_OBJECTIVES_.
**a)** Answer these questions from the Manthrikumaran article, please.
(i) Who is credited with the music?
(ii) What job does Achuthankutty get in the town where Aswathi works?
(iii) What does Achuthankutty claim to be when he introduces himself to Aswathi?
**b)** Swap "Malayalam" for "Tamil" in the Manthrikumaran article, giving the passage that begins at "- Directed by: Thulasidas" and stops after "the lead roles.".

- Directed by: Thulasidas
- Written by: Suresh Poduval
- Produced by: Dr Rajan Dennis, Ravi P Dennis
- Cinematography: Saloo George
- Edited by: G Murali
- Music by: Mohan Sithara
- Production company: Dennis Brothers
- Release date: 1998;
- Country: India
- Language: Malayalam

= Manthrikumaran =

Manthrikumaran is a 1998 Indian Malayalam language film directed by Thulasidas, starring Mukesh and Sangita in the lead roles.

==Plot==

Achuthankutty wants to become a bank manager and thinks highly of himself. His father Pothuval brings a marriage proposal for him with Aswathi. She is a nurse and for that reason Achuthankutty insults her without seeing her before her father. He gets a job as peon in the same town where Aswathi works. Achuthankutty's superior is Sunderashan. Sunderashan is fed up with his feminist and arrogant wife Chandrika and they fight. Chandrika and Aswathy are friends and they find out about Achuthankutty.

Chandrika tells Aswathy that she should take revenge on Achuthankutty. They trick him into believing that she is an air hostess. Chandrika makes Achuthankutty fall for the trick and he himself introduces to her as a bank manager and marries her. Aswathi has now thrown her life for revenge and Achuthankutty on a fool's paradise. But soon the lies begin to peel off and Achutankutty goes to extreme ends to meet his primary goal, but later he understands what life and married life should be and comes back to Aswathy after an arduous period of despicable games.

_RECORDS_.
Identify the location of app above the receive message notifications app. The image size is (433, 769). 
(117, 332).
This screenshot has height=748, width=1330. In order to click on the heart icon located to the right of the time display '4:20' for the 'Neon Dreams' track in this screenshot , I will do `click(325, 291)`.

* * *

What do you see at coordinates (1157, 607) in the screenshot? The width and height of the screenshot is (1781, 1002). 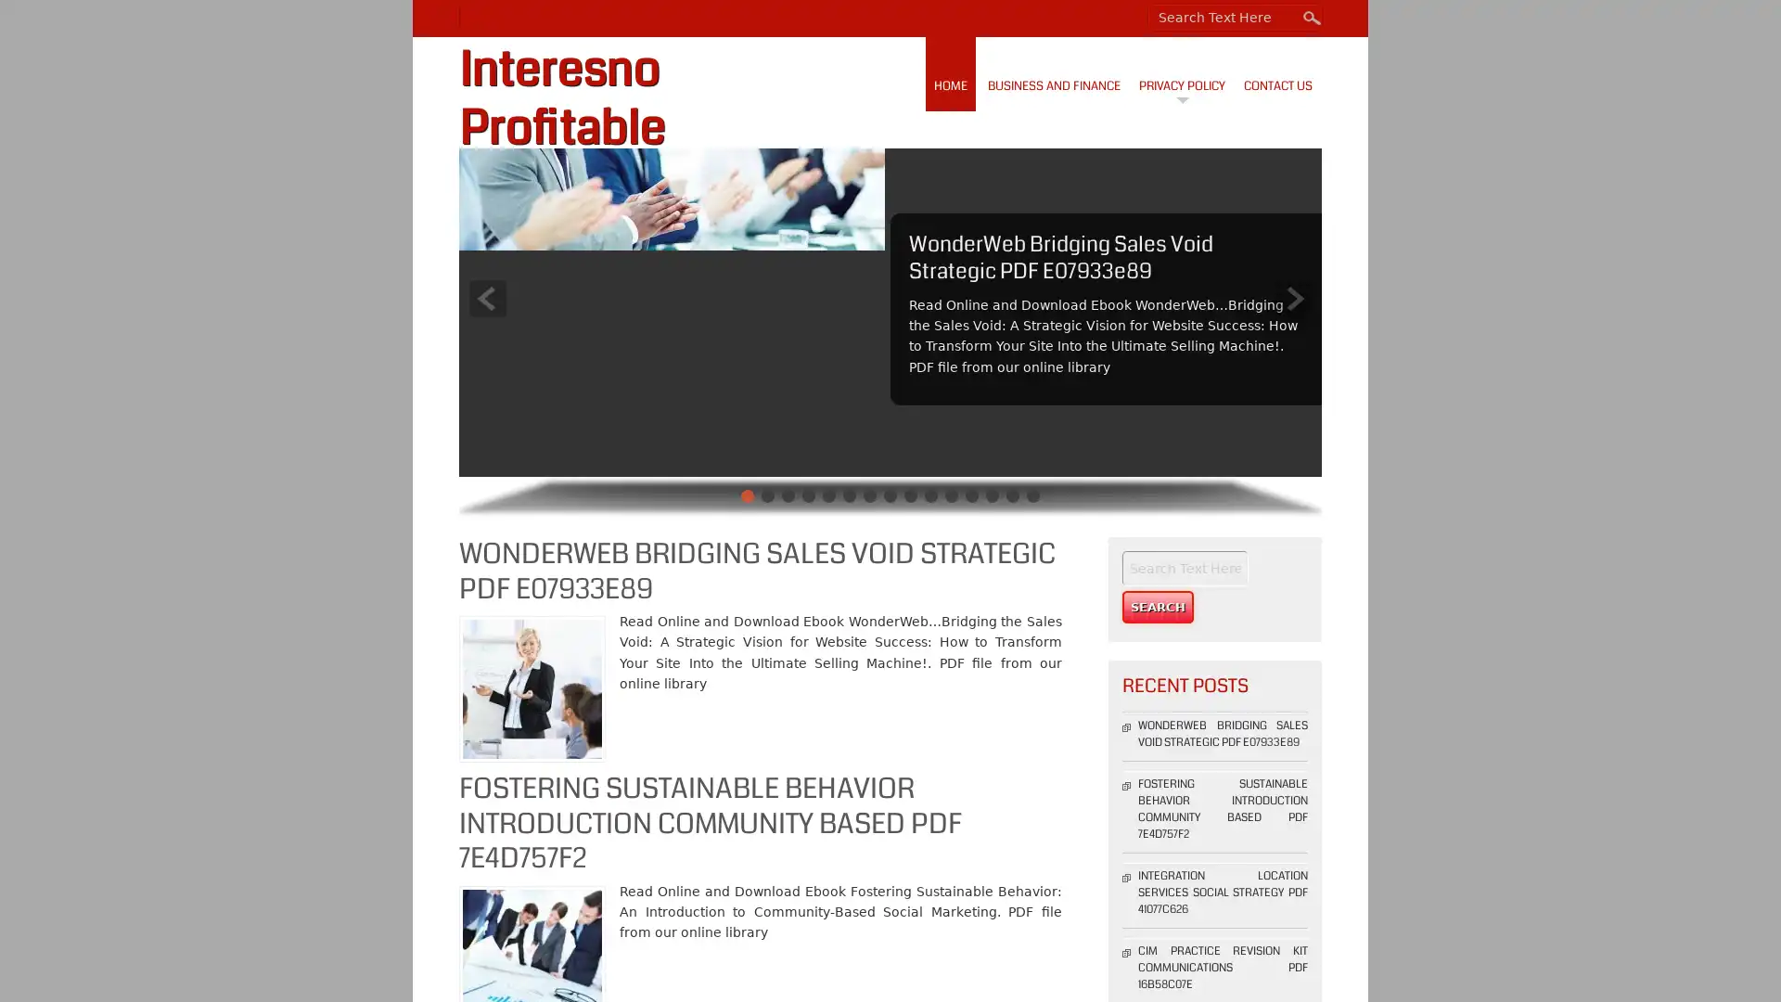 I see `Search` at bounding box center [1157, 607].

...

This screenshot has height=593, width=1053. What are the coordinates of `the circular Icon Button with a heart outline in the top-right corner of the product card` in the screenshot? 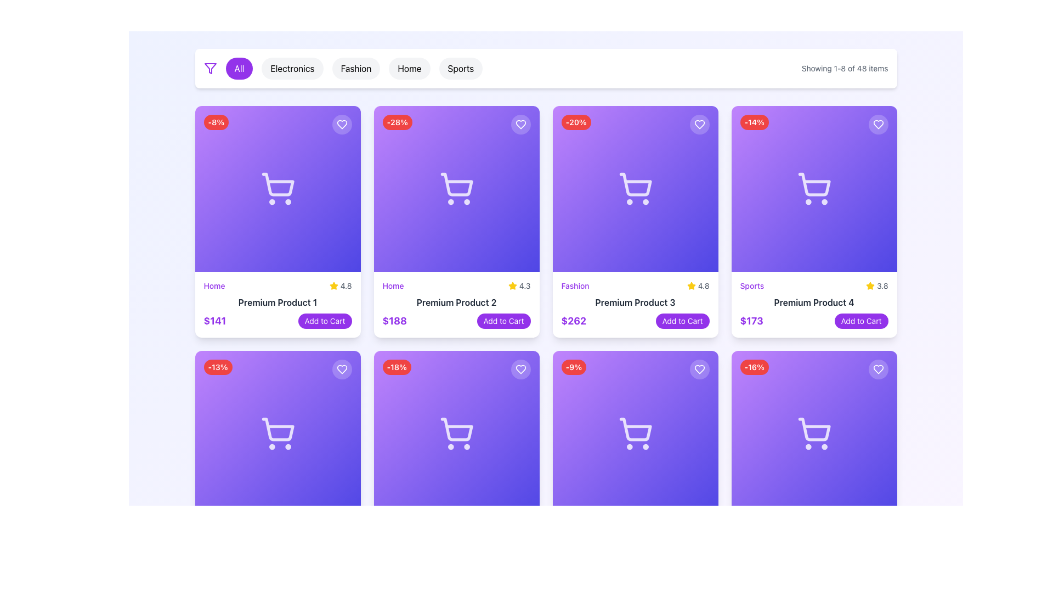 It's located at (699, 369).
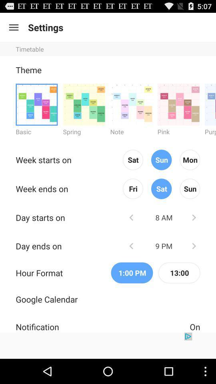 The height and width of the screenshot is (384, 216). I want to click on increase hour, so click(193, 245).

_CORRECT ANSWERS_.
**a)**
(i) Mohan Sithara
(ii) Peon
(iii) A bank manager

**b)**
- Directed by: Thulasidas
- Written by: Suresh Poduval
- Produced by: Dr Rajan Dennis, Ravi P Dennis
- Cinematography: Saloo George
- Edited by: G Murali
- Music by: Mohan Sithara
- Production company: Dennis Brothers
- Release date: 1998;
- Country: India
- Language: Tamil

= Manthrikumaran =

Manthrikumaran is a 1998 Indian Tamil language film directed by Thulasidas, starring Mukesh and Sangita in the lead roles.